China is relaunching its massive infrastructure projects in Central Asia with a summit this week aimed at filling the void left by Russia, the region’s traditional power, now weakened by sanctions as a result of the war in Ukraine. It is done.
The former Soviet republics of Central Asia play an important role in the Chinese initiative called the New Silk Road, also known as the Belt and Road.
This pharaonic program promoted by Chinese President Xi Jinping, who launched it in 2013, seeks to build roads, ports, railways and infrastructure overseas with Chinese money.
In Central Asia alone, China says its trade with Kazakhstan, Kyrgyzstan, Tajikistan, Turkmenistan and Uzbekistan reached $70 billion (€64 billion) last year and will grow 22% year-on-year in the first quarter of 2023 Went.
Analysts say the war in Ukraine has further intensified the pro-Beijing trend as some countries question their traditional ties with Russia and look elsewhere for economic and diplomatic reassurance.
“After the Russian aggression in Ukraine, the Central Asian republics began to fear for their sovereignty,” says Ejaz Wani, a researcher at the Observer Research Foundation, an Indian think tank.
Xi Jinping will host leaders of five countries in the region on Thursday and Friday in the central Chinese city of Xi’an, at the former eastern end of the Silk Road, for a summit that Beijing describes as “extremely important”.
– “consistent” approach –
The summit should be an opportunity to advance some infrastructure projects, including the $6 billion China-Kyrgyzstan-Uzbekistan railway line and the expansion of the Asia-Pacific oil pipeline. Middle and Chinese.
The region is linked to China by shared borders and a long history, and Beijing is now seeking to play a bigger role.

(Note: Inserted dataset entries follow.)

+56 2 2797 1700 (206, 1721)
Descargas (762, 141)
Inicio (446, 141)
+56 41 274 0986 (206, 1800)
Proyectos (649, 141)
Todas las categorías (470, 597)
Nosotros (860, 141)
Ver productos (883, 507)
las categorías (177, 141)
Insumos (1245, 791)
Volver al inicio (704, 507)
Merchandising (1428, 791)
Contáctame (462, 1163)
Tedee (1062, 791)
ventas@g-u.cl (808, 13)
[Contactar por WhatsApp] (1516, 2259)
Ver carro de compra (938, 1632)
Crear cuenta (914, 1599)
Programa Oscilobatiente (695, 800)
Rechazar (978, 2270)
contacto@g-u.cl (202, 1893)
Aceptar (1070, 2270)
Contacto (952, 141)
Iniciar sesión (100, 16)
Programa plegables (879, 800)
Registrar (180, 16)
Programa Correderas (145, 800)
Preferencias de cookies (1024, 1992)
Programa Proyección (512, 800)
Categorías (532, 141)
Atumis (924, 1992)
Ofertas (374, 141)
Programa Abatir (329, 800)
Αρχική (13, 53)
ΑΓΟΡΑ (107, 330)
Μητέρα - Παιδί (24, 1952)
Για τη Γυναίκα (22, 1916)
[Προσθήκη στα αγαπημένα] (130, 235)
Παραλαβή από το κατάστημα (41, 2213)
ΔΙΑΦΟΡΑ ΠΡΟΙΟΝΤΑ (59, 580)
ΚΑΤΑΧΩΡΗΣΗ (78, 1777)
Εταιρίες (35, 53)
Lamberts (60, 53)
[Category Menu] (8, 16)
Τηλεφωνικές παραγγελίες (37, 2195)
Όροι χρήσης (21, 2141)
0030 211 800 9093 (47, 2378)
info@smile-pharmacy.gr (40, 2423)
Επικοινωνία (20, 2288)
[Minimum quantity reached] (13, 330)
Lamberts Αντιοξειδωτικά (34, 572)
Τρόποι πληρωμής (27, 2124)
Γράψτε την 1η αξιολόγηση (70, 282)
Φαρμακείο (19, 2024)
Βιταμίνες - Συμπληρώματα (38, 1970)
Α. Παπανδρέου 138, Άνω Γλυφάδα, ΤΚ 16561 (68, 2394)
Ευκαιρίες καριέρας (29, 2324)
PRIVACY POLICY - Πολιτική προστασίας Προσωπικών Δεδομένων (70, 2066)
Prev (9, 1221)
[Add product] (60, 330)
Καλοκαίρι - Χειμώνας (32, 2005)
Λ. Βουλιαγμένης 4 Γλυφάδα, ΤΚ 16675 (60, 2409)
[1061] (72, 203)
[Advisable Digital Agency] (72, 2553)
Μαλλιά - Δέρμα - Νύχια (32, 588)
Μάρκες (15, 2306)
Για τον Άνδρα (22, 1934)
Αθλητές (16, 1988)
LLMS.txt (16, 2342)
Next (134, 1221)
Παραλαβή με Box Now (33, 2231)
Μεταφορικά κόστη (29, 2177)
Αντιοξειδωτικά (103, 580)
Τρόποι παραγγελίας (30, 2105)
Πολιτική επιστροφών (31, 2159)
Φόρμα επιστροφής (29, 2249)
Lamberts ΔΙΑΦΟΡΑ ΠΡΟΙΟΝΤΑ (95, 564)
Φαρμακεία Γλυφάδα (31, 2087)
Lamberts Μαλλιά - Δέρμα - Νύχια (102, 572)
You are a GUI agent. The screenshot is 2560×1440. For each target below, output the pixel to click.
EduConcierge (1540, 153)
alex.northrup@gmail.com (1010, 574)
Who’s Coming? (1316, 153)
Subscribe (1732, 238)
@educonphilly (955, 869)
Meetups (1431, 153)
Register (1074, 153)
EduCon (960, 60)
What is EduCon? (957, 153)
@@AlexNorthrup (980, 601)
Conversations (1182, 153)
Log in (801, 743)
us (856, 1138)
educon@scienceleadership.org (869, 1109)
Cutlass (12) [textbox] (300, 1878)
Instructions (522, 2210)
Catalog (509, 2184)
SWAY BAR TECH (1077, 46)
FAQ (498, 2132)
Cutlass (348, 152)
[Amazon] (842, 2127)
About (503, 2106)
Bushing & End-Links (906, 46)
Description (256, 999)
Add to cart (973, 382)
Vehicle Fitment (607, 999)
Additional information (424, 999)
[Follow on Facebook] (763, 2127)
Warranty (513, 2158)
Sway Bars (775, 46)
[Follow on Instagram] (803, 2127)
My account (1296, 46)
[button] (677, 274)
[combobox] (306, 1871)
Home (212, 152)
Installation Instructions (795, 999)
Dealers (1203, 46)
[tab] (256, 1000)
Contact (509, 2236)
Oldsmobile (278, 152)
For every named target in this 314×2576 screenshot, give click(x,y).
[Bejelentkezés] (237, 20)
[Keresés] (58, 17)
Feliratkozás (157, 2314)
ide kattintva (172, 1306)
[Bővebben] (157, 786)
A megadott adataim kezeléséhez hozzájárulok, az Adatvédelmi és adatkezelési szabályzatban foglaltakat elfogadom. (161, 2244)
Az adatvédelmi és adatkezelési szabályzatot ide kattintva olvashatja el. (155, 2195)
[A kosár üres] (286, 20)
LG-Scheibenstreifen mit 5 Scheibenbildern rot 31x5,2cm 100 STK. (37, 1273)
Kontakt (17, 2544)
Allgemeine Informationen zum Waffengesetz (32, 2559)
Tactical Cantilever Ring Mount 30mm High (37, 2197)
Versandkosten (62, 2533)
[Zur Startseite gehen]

“China’s approach to Central Asia has been very consistent,” says Nargis Kasenova, director of the Central Asia Program at Harvard’s Davis Center for Russian and Eurasian Studies.
Casanova cites Beijing’s long-standing ties with these countries in terms of security, infrastructure and development.
He says that the war in Ukraine has only “pushed Central Asian countries into the arms of China.”
However, Beijing’s growing influence is not always welcomed.
Anti-Chinese protests began in Kazakhstan in 2019, amid a feeling among some of the population that China’s control had become too strong.
A year later, a Chinese company that had planned to invest some $300 million in a commercial and logistics hub in Kyrgyzstan withdrew after protests.
Uyghurs
The fear that China will use its influence to change national policy “has fueled a growing phobia,” says Sébastien Pairous, a professor at George Washington University in the United States.
Chinese investments “are not aimed at developing local production, but at creating favorable conditions for the export of Chinese products and the import of raw materials,” he says.
Another source of tension is the treatment meted out to Uighurs in the Chinese region of Xinjiang (northwest), where many Western governments accuse Beijing of repression, resulting in the internment of more than one million of its members in re-education camps. Would have happened and other Muslim minorities.
The cultural and linguistic closeness of the Uyghurs to most Central Asians has contributed to fueling anti-China sentiment.
– “Oddity” –
Analysts say China is more popular among Central Asian governments – seeking investment to develop their countries – than among their populations.
“This is partly because of the great disparity, demographic and economic, between them and China,” says Lee-Chen Sim of the US think tank Middle East Institute.
It says there is also popular resentment over the “lack of jobs reserved for locals in projects financed by China” and the “high level of indebtedness” with Beijing.